第16話 朝のひと時

 ――朝。6時30分


「ほらっ、みんな起きて! 今日からグラウンドで朝習よ」


 キャプテンである私は、布団で寝ているみんなを起こした。

 もぞもぞと動いて青子は寝ぼけた目をこすった。


「……いいじゃん……まこ姉ぇ……。せっかくみんなで泊まってぇ……今日は休みなんだしさぁ……」


「何言ってるの? 全国大会で優勝するんでしょ。1分1秒でも練習時間がおしいわよ」


 まあ、少しやりすぎだと思うけど、やっぱり初日は大事だしね。キャプテンとしてビシッといかないと。


「……1秒じゃなにも変わらないんじゃ……?」


「いいから起きて! みんなも、はいはいはい! 着替えて、制服もユニフォームも洗って乾かしてあるから」


 手を叩きみんなが起きるように施した。

 ボサボサ頭の美鈴がムクっと上半身を起こし、私とは逆の方向に首を回した。


「……おはよう……まことぉ……起きるのはやいねぇ~……」


 どこ向いてるの? 結構天然?


「うん、美鈴。
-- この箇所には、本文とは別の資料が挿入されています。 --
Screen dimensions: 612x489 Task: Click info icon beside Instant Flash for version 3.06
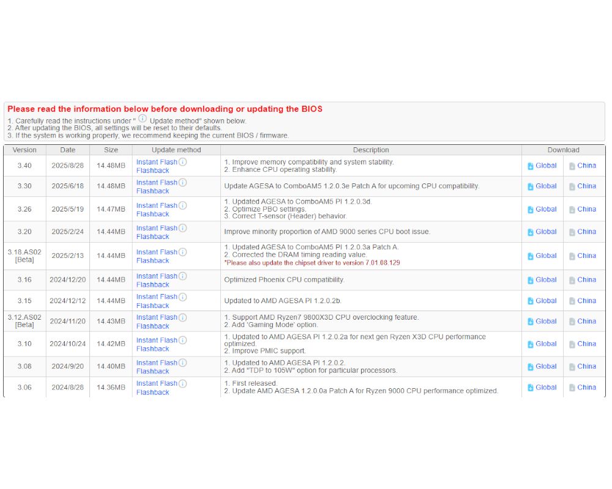pyautogui.click(x=183, y=383)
ちょっと興奮しすぎて、昨日はあまり眠れなかったの」


「それなのにぃ……そんなに元気がいいんですかぁ……若い子はいいですねぇ……ふあぁ~~」


 年下の加奈ちゃんは枕を抱えてムニャムニャとあくびをする。


「は―――いっ! お姉様ァ、瑠衣起きました――っ!」


 瑠衣ちゃんは私より元気だ、やるわね。


 朝練に向かうため私たちは部屋で着替えをして準備を始めた。


「青子。あんたの姉ちゃん結構 強引だよな?」


 明日香が隣で着替えている青子に言った。


「明日香、これが平常運転だよ。これからもずっとこんな感じだから覚悟したほうがいいよー。みんなもやめるなら今のうちだよー」


 わざとらしい青子の発言にドキドキした。

 もしここで誰かがやめたいと言ったら、私はちょっと――ううん、かなりショックを受けるだろうから。
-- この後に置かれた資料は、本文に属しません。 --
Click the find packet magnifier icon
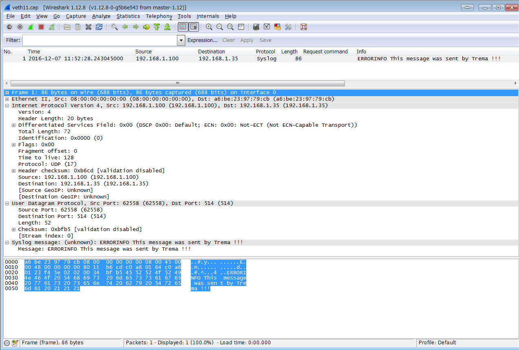Image resolution: width=519 pixels, height=350 pixels. pyautogui.click(x=115, y=27)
 まったく、まだまだダメダメなキャプテンである、私は。

 けど その言葉に誰も反応せず、もくもくと着替えをしていた。

 私はちょっと――ううん、かなり嬉しいです、うん!


「あり? 誰もやめないのー? 今がやめどきだよー」


 わざとらしい青子を、美佳子ちゃんが白い目で刺した。


「バカ? やめるなら、この一週間しごかれてやめてるし」


「美佳子の言うとおりだぜ!」


「は――い! わたくし、野球の練習は大変ですけど、楽しいからやめませーん!」


「お姉様とできるなら、どんな地獄でも天国です」


 野球初心者の、美佳子ちゃん 明日香 加奈ちゃん 瑠衣ちゃんが、私にとって嬉しい言葉を言ってくれた。

 嬉しすぎて涙が出そうになったよぉ……ぐすん。


「……ありがとう、みんなぁ……」


 小声でお礼をした。

 本当に、良い仲間を持ったよぉ……ぐすん。


 ◆◆◆


 ――4姉妹の部屋で、9人が着替えをしているとき一階のリビングでは、4姉妹の父 田中 薫が 台所に立ち料理を作っていた。


「んっ。なかなかうまくできたかな。みんな美味しく食べてくれれば いいんだけど……」


 僕が鍋に入った料理を味見していると、2階からドガドガと音がした。

 ちょうど料理ができあがったとき、9人がリビングに入ってきた。

 そして作った料理をみんな美味しそうに食べてくれた。感謝である。


 食べ終わり、みんなは朝練に向かうため玄関へと向かっていく。

 玄関で見送る僕に娘たちは―――


「「「「パパ、いってきます」」」」と言い。


 娘たちの友人は―――


「「「「「おじさん(おじ様)、いってきます」」」」と言った。


 僕は「いってらっしゃい、みんな」と笑って手を振り見送った。


 9人は休みだというのに、これからグラウンドで朝練を行うのだ。

 心の中で(頑張れ)とエールを送る。


 誰もいなくなったリビングに戻ると、さきほどまでの騒がしさは消え、何かもの寂しい感じがした。

 だが寂しさよりもずっと強く感じる思いがあった。

 それは、今日 娘たちの部活動が本格的に始まるというワクワク感だ。そっちのほうが何倍も大きかった。


 服の袖をまくり、腕をぐるぐると回す。


「よしっ! 気合い入れて描いちゃいますか!」


 仕事場である自室へと歩きながら、メガネをキラーンと光らせる。


(娘たちに負けてられないな……父親として……!)


 意欲満々に執筆活動に勤しんだ。